Eine einfache Methode für Pflanzen Polysomen Profilieren

Published: August 28, 2016
doi:
10.3791/54231
, , , ,
1Laboratoire de Génétique et Biophysique des Plantes,Aix-Marseille Université, 2UMR 7265 Biologie Végétale & Microbiologie Environnementales,CNRS, 3BIAM,CEA, 4Department of Biology, Biocenter,University of Copenhagen, 5Laboratoire de Chimie Bactérienne, 6CNRS, LCB UMR 7283,Aix Marseille Université

Summary

This protocol describes an easy method to extract and fractionate transcripts from plant tissues on the basis of the number of bound ribosomes. It allows a global estimate of translation activity and the determination of the translational status of specific mRNAs.

Abstract

Translation of mRNA to protein is a fundamental and highly regulated biological process. Polysome profiling is considered as a gold standard for the analysis of translational regulation. The method described here is an easy and economical way for fractionating polysomes from various plant tissues. A sucrose gradient is made without the need for a gradient maker by sequentially freezing each layer. Cytosolic extracts are then prepared in a buffer containing cycloheximide and chloramphenicol to immobilize the cytosolic and chloroplastic ribosomes to mRNA and are loaded onto the sucrose gradient. After centrifugation, six fractions are directly collected from the bottom to the top of the gradient, without piercing the ultracentrifugation tube. During collection, the absorbance at 260 nm is read continuously to generate a polysome profile that gives a snapshot of global translational activity. Fractions are then pooled to prepare three different mRNA populations: the polysomes, mRNAs bound to several ribosomes; the monosomes, mRNAs bound to one ribosome; and mRNAs that are not bound to ribosomes. mRNAs are then extracted. This protocol has been validated for different plants and tissues including Arabidopsis thaliana seedlings and adult plants, Nicotiana benthamiana, Solanum lycopersicum, and Oryza sativa leaves.

Introduction

Die Proteinsynthese ist ein wesentlicher und energetisch kostspieliger Prozess in allen 1 – Zellen. Zuallererst Zellen müssen Energie in der Herstellung der Translationsmaschinerie, die Ribosomen investieren. Zum Beispiel erzeugt eine teilungsaktiven Hefezelle so viel wie 2000 Ribosomen pro Minute. Eine solche Produktion erfordert bis 60% der Gesamttranskriptionsaktivität und bis zu 90% der Gesamt Spleißen Aktivität der Zelle 2. Zusätzlich wird Energie für die Synthese von Aminosäuren, Aminoacyl-tRNA und Peptidbindungen erforderlich. In Pflanzen, das Hinzufügen einer Aminosäure einer Peptidkette Kosten 4,5-5,9 Moleküle ATP 3. Daher ist es nicht verwunderlich, dass die Translation von mRNA zu Protein ein wichtiger Ort der Regulierung, vor allem, wenn es mit wechselnden Umweltbedingungen fertig zu werden.

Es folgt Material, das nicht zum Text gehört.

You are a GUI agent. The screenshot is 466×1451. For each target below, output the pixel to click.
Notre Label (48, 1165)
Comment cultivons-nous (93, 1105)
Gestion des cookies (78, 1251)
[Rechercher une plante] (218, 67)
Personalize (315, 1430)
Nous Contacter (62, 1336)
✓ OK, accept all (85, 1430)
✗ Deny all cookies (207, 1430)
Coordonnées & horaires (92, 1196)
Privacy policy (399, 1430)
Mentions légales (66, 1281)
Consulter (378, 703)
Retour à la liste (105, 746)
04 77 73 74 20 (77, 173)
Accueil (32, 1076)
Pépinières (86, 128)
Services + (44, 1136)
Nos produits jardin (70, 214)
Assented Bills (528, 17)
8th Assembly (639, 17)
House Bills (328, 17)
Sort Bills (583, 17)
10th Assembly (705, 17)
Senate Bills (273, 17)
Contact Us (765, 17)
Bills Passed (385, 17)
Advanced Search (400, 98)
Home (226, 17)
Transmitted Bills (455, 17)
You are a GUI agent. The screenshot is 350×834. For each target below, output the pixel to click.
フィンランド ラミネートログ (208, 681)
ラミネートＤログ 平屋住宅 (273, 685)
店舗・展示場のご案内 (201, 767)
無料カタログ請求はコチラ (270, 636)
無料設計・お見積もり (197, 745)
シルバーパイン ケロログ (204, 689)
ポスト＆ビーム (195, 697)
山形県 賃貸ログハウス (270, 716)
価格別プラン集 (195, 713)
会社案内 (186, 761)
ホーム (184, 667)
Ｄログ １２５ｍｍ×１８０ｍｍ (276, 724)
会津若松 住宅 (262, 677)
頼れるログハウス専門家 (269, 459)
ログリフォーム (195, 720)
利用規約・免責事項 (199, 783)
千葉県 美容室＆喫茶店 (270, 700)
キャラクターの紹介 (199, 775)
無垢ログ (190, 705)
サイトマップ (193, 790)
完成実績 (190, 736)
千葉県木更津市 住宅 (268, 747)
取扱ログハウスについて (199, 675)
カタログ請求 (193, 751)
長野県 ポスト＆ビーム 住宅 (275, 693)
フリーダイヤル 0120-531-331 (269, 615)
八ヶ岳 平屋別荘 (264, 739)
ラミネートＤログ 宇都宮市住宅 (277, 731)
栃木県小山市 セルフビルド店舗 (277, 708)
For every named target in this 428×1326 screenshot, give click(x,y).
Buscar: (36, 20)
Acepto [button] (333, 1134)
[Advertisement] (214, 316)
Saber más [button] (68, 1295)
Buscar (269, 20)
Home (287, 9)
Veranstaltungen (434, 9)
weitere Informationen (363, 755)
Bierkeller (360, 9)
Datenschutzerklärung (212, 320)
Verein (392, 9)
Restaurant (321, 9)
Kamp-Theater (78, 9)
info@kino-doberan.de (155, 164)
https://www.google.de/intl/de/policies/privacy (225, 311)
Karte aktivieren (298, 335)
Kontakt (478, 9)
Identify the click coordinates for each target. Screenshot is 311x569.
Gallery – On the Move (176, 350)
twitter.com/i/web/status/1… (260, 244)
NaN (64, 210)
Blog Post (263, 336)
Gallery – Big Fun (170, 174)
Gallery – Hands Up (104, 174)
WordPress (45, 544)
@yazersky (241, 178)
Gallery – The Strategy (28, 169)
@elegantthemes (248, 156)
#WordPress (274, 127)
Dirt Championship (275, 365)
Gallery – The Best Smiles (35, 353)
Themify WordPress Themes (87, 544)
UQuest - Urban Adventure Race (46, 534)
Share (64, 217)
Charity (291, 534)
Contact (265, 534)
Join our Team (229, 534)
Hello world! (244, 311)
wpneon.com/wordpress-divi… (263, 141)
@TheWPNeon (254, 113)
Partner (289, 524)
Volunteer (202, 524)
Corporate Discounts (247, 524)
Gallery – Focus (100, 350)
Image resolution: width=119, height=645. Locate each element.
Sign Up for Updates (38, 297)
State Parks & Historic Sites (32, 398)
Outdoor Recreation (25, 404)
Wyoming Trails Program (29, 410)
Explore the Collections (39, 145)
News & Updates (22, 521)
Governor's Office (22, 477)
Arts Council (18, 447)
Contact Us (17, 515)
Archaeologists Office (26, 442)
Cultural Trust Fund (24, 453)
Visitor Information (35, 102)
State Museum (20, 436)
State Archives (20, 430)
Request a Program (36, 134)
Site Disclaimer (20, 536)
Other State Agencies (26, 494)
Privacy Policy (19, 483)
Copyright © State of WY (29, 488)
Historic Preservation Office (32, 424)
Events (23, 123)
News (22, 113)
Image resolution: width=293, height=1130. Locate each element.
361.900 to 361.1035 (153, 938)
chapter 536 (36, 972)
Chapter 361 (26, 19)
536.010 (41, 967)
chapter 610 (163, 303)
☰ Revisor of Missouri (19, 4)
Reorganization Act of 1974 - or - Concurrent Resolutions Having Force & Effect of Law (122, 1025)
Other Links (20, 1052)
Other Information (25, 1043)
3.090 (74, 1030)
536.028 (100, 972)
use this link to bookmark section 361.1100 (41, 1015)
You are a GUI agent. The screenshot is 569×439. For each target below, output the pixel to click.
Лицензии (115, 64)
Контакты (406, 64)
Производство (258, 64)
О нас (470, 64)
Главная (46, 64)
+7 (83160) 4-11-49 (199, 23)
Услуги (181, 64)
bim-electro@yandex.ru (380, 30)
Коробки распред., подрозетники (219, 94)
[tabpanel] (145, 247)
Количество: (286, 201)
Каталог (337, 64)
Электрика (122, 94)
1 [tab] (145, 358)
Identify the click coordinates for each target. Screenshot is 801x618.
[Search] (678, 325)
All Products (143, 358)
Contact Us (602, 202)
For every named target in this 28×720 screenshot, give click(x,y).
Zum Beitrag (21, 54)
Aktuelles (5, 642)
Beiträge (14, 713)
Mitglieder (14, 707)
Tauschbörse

Die Einleitung Schritt der Übersetzung, dass die Assoziation einer mRNA mit dem Ribosom ist, ist das Hauptziel der RegulierungÜbersetzung 4. Als Folge der Regulation der Translation sowie andere post-transkriptionale regulatorische Schritte können nur 40% der Variationen in Proteinkonzentration von mRNA Menge 5,6 erläutert. So gibt die Studie der Gesamt-mRNA relativ schlechte Informationen über Protein Hülle und Fülle. Auf der anderen Seite gibt der Verband der mRNA mit Ribosomen besseren Einblick in die Proteinmenge durch den Zugang zu diesen in Translation beteiligt mRNAs zu geben. Aktiv werden übersetzt mRNAs mit mehreren Ribosomen in Strukturen genannt Polysomen assoziiert. Im Gegensatz dazu wird schlecht übersetzt mRNAs mit nur einem Ribosom (monosome) zugeordnet werden. Folglich kann die Translations Status einer mRNA durch Überwachung seiner Verbindung mit Ribosomen 7 ausgewertet werden.

Dieses Protokoll beschreibt die Isolierung von Polysomen aus 6 Tage alten Arabidopsis thaliana Keimlinge, die anschließende Isolierung von RNA und die Analyse der Ergebnisse. Polysomes und monosomes werden durch einen Saccharose-Dichtegradienten getrennt. Gradienten werden in sechs Fraktionen gesammelt. Einige der Fraktionen werden vereinigt drei zu erhalten gut getrennten Fraktionen: Polysomen, monosomes und die Leichtfraktion (im Folgenden als Überstand), die enthält die freien 60S und 40S ribosomalen Untereinheiten und mRNAs, die nicht mit Ribosomen assoziiert. Globale Translationsaktivität kann durch Erzeugen eines Polysomen / monosome Verhältnis geschätzt werden, die durch Integration der Fläche unter der Kurve bestimmt wird, und durch die Polysomen Profilen verglichen wird. mRNAs und Proteine ​​werden dann aus den verschiedenen Fraktionen und zur Analyse mittels RT-PCR, qRT-PCR, Northern Blot, Microarray, Western-Blot oder Proteomik extrahiert. Dieses Protokoll wurde für andere Pflanzen und Geweben validiert.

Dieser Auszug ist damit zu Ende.